There are several reports in literature about missed spinal fractures in traumatized patients. It is well known the importance of CT in identifying fractures which otherwise may be missed on plain radiographs, particularly at the upper cervical and cervicothoracic spine junction.

There are some recognized useful guides for the evaluation and diagnosis of cervical spine injuries such as The National Emergency X-Radiography Utilization Study (NEXUS) [6] or the Canadian C-Spine Clearance Rule Study [7,8]. They provide guidelines when collars neck should be left in place for patients with normal examinations but with neck pain and the impossibility of carrying out adequate dynamics radiograph examinations in flexion and extension or MRI. Since patients conditions may change, a reevaluation should be performed by an experienced doctor with the intention of trying to avoid overlooked lesions [9]. Some authors [9,10-13], propose tertiary examinations (repeated head-to-toe examination and review of all laboratory and radiologic studies).

In cases of patients who are in a coma or have low levels of consciousness the reevaluation is critical and CT scan must be done in these cases [14,15] if there is a possibility at all of a cervical spinal injury. Special care must be taken in patients with traumatic brain injury [16] as they cannot cooperate during clinical examination, ranging the prevalence of cervical spine injury in these patients between 1.8 to 26% [17].

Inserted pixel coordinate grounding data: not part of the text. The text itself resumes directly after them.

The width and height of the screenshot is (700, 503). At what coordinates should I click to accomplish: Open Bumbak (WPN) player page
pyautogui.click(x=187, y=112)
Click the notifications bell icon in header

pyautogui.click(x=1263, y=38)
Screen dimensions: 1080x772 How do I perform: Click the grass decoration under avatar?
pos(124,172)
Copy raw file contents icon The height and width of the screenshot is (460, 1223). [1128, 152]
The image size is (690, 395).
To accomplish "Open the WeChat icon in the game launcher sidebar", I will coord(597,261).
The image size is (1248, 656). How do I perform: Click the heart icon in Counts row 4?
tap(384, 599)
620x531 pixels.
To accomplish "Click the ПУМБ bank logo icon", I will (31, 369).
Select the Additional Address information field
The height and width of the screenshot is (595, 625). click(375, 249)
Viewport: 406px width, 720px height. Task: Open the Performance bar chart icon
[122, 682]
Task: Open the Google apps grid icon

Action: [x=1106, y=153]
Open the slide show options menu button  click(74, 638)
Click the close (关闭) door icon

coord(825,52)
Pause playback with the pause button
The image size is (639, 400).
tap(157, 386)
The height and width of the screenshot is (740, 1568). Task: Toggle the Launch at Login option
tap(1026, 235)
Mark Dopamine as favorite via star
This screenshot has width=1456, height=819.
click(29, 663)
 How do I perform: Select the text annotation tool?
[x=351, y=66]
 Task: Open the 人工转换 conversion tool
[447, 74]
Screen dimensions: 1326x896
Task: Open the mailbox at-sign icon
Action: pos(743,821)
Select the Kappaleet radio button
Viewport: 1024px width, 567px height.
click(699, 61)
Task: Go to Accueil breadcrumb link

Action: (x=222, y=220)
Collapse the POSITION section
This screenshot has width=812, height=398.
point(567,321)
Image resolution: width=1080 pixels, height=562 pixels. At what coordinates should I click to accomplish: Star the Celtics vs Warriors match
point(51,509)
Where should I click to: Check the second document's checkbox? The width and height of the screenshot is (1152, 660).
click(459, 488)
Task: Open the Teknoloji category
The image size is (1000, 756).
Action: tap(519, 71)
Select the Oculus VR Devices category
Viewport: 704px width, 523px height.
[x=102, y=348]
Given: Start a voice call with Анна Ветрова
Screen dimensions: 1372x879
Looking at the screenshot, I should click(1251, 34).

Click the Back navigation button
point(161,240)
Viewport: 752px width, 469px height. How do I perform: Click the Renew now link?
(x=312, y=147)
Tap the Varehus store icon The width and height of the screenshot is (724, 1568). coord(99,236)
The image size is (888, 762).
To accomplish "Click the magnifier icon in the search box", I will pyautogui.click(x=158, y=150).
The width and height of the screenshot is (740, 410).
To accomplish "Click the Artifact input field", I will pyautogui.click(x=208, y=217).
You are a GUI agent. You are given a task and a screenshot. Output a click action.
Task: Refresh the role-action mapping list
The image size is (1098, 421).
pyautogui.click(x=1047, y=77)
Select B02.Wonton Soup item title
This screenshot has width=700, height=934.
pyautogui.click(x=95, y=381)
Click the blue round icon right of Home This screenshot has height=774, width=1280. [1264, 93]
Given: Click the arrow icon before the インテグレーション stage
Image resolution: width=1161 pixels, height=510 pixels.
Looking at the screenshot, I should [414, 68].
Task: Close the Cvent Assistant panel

Another possibility which must be thought is the coexistence of multilevel spinal lesions. Once the diagnosis of a spinal injury is made, a thorough search for some other level lesions must be performed [18]. Hence in case of severe trauma patients (patients who have suffered a fall from height or a traffic accident) an early whole-body CT-scan must be taken [19,20], and should this diagnosis test fail in displaying spinal lesions under the suspicion that a spinal, particularly ligamentous, lesion exists, a MRI will be necessary to complete the study [21], because one of the most common reason for missed injuries is the insufficient imaging studies.

Patients with the diagnosis of ankylosing spondylitis are under an extremely high risk of fracture. Delaying the diagnosis may entail an unexpected catastrophic injury [22], consequently special attention must be paid in these patients as to undergo CT-scan. Cervical spine fractures and dislocations may be very difficult to be diagnosed under x-rays or even by CT-scan, especially at the cervicothoracic junction. Only 52% of cervical fractures will be detected in simple radiographs and under CT scan diagnosis increases up to 98% of the cases. However diagnosis of soft tissues injuries, such as ligamentous injuries, disc hernia, or cord injury, may become a problem in the cervical spine even under CT-scan. In these cases a MRI becomes essential. In any case, physical examination, if at all possible, may be the key in the case that all diagnosis tests are negative. For all patients suspected to have a spinal injury CT scans should be obtained as the initial imaging study [23,24]. Further imaging studies are required if CT-scan is negative and the patient still has spine pain. The Eastern Association for the Surgery of Trauma Practice Management Guidelines Committee (EAST) recommends in patients still on neck pain, leaving the collar in place until a MRI or dynamics flexo-extension radiographs are obtained, once a CT- scan study was normal [25]. Spine MRI has become routine for patients with neurological deficits or inability to cooperate with neurological examination due to coma or intubation.

The damage control orthopaedics, diagnosis algorithms applied to multitrauma patients reduces both morbidity and mortality, particularly those due to missed lesions [26].